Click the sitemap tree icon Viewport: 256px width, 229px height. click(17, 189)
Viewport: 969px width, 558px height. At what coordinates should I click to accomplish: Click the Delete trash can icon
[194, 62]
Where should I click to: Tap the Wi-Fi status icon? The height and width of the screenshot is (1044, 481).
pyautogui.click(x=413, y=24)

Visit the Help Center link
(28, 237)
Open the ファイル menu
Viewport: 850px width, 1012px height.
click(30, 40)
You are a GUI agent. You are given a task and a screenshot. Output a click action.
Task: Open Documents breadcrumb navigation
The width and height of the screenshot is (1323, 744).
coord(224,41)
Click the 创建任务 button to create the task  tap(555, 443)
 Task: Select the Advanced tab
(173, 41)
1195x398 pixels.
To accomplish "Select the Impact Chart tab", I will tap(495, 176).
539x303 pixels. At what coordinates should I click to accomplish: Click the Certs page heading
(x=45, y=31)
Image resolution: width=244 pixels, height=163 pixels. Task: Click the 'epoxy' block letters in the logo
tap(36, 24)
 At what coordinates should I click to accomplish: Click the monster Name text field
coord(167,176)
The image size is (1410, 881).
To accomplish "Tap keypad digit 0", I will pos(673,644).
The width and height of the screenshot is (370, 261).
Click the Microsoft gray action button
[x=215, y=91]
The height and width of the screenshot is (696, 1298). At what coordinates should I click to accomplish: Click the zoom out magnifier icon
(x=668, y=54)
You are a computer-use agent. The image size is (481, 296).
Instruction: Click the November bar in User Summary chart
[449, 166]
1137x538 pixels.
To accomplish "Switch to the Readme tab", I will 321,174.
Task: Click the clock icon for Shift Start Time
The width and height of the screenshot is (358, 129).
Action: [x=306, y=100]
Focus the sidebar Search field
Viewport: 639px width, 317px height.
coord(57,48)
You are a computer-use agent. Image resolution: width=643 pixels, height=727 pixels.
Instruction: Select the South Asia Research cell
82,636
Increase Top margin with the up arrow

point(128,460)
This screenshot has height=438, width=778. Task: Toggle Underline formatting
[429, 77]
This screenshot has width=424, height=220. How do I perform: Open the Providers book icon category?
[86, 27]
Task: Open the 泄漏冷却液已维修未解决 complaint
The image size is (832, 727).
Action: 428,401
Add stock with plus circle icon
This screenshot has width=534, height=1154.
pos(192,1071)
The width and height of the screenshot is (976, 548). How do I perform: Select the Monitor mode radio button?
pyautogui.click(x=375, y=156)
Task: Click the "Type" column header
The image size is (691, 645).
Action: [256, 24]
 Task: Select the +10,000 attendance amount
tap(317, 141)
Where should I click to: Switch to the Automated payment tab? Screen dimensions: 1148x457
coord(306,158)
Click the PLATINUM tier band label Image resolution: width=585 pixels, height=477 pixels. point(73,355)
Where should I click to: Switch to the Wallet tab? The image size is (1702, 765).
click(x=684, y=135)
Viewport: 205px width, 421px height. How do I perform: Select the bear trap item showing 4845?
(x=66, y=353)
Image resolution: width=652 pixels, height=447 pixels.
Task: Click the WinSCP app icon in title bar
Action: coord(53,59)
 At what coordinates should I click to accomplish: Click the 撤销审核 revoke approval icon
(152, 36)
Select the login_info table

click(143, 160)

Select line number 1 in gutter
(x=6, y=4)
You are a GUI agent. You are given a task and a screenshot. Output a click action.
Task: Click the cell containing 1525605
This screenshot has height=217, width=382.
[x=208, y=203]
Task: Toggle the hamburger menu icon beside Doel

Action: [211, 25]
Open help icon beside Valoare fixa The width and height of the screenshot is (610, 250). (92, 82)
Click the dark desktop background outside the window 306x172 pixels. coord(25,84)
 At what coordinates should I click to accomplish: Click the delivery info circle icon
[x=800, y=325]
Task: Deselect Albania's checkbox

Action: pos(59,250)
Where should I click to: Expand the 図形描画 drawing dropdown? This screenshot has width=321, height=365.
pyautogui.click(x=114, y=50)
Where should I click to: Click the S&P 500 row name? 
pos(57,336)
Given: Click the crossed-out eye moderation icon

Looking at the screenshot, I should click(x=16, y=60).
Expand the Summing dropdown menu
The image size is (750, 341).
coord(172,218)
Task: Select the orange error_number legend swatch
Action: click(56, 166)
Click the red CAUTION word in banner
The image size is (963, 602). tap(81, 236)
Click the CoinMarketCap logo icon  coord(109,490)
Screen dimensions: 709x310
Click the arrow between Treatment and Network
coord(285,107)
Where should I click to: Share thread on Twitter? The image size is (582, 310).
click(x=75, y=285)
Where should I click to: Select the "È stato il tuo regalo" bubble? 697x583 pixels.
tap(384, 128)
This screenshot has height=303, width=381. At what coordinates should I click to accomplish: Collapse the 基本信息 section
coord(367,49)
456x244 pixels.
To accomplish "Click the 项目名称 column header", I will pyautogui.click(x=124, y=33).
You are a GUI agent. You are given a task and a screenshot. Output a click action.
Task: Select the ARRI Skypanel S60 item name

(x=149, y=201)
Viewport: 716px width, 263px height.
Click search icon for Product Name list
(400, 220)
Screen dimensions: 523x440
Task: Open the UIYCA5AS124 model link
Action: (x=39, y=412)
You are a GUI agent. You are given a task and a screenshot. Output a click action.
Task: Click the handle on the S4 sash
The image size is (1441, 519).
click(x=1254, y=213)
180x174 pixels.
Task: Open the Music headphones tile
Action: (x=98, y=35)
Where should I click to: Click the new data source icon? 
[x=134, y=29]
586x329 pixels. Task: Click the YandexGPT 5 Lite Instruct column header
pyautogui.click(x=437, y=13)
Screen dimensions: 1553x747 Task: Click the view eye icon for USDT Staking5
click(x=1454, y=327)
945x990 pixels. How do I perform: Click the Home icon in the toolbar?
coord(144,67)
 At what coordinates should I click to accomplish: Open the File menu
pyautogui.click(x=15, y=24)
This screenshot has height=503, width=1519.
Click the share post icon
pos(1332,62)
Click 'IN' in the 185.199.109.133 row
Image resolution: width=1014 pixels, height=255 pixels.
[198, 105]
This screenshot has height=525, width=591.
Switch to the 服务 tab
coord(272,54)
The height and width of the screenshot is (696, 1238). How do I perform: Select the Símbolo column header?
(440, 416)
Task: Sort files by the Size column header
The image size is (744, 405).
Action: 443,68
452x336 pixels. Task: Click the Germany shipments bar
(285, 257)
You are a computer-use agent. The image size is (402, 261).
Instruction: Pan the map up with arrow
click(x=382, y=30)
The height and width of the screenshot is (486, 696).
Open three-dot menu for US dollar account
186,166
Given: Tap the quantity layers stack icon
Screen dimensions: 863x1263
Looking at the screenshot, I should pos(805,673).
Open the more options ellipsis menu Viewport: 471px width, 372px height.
::::::::::
Reproduce exactly the entries above, limited to the lines from the one with "The height and width of the screenshot is (696, 1298)." through the one with "1137x538 pixels.", both included.

■ **Problem solution**
The height and width of the screenshot is (696, 1298). At what coordinates should I click to accomplish: Click the zoom out magnifier icon
(x=668, y=54)
You are a computer-use agent. The image size is (481, 296).
Instruction: Click the November bar in User Summary chart
[449, 166]
1137x538 pixels.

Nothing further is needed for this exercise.